The group consisted of four (4) squadrons: (1) 1371 Sqdn – RB-50 (4-engine bomber) Operations, (2) 1372 Sqdn – Logistics Support, (3) 1373 Sqdn – Data Analysis, and (4) 1374 Sqdn – Radar Ground Stations. I was a member of the 1374th which deployed remote ground station teams consisting an E-5/E-6 Electronic Tech Chief (3073), E-3/E-4 Electronic Tech Deputy Chief (3053), E3 thru E-5 Ground Radio Operator, and an E-3 thru E-5 Ground Power Operator/Maintenance man. Each team member was cross trained in the other disciplines to maintain operational status in the event of illness or medical evacuation. Survey missions involved two ground stations with a RB-50 flying between them at several altitudes. Surveys were accomplished with the Short Range Navigation (SHORAN) radar. Site deployments usually lasted three to six months. I was the E-4 Electronic Tech when I deployed to the Grass Mountain site in March 1958 for three months.
Grusome-11 was housed in the wooden Formosa Government fire watcher hut located on top of Grass Mountain. The site required portable AC/DC power generators, UHF/HF radio sets, 55 gallon barrels of drinkable water and aviation gasoline, 5 in 1 field rations and folding cots. The only road ran beyond the Grass Mountain Hostel to an elevation of 2,500 feet (approximate). Laborers were paid to sling all the site items on bamboo poles another 2,500 feet up a narrow trail. The fifty (50) foot Receive/Transmit antenna mast was quite visible on clear days.
Our contingent was certainly a curiosity to the local citizens and especially the university students who hiked up to the site often. We were able to exchange cultural facts about US and Formosa because the students spoke English reasonably well.

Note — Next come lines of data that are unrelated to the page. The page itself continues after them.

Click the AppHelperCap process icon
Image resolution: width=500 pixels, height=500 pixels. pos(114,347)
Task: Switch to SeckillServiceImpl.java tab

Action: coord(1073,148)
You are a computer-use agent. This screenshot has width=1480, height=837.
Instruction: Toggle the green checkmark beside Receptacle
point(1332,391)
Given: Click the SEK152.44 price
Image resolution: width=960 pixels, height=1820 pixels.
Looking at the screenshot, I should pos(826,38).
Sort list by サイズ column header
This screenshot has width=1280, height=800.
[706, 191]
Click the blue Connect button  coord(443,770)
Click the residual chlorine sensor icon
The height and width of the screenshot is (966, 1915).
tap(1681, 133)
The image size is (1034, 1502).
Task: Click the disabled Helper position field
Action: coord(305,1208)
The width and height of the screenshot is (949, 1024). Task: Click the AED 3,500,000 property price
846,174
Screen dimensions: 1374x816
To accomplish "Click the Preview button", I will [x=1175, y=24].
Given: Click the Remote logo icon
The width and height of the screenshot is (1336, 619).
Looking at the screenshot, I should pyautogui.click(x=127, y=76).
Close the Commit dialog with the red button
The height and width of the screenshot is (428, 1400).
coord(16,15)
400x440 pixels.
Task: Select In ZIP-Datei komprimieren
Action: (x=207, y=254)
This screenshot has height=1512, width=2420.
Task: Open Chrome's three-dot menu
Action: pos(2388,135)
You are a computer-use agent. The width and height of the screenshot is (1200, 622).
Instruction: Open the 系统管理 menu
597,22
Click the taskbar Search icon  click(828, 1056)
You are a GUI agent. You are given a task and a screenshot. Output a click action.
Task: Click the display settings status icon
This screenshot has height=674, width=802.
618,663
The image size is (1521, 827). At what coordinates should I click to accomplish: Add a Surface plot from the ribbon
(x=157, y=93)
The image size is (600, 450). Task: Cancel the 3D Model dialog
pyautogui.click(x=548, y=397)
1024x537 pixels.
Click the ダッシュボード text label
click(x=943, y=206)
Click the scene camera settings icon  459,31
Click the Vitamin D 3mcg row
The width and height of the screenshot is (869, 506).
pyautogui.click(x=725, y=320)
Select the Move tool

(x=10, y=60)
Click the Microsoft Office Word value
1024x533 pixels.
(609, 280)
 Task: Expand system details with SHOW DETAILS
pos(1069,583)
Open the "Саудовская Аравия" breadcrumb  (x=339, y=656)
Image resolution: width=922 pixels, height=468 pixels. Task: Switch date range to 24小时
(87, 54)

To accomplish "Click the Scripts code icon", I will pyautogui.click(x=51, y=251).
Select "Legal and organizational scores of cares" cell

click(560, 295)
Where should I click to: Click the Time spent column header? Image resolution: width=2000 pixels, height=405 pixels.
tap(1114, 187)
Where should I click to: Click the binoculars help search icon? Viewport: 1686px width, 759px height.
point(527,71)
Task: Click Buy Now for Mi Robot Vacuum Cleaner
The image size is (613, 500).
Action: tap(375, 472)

I still remember going outside in the mornings to see we were above the clouds and listening to the Formosa Army artillery practice echoing through the mountain ranges.
I remember the Grass Mountain Hostel well. It was the great R & R escape from a cold hut, 5 in 1 rations, AND bathing in a dish washing tub with the cold wind blowing in around the windows. 5 in 1 rations beat out C-rations but couldn’t touch the filet mignon with eggs breakfast at the Hostel. Those dual temperature hot sulfer tubs were the greatest once you learned how to use them. It was embarrassing the first time when I stayed too long and my 195 pounds had to be rescued by 2-3 staff. The only downside occurred when I and my Argus camera wandered down the road towards the mountain residence of Chiang Kai-shek. The sudden appearance of an air-cooled 30 caliber machine gun was a heart stopper. Grass Mountain was one of the top deployments of my enlisted service.
Unfortunately the slides I took on Grass Mountain were misplaced or lost.John J. Molitaris, Jr.Major, USAF (Ret.)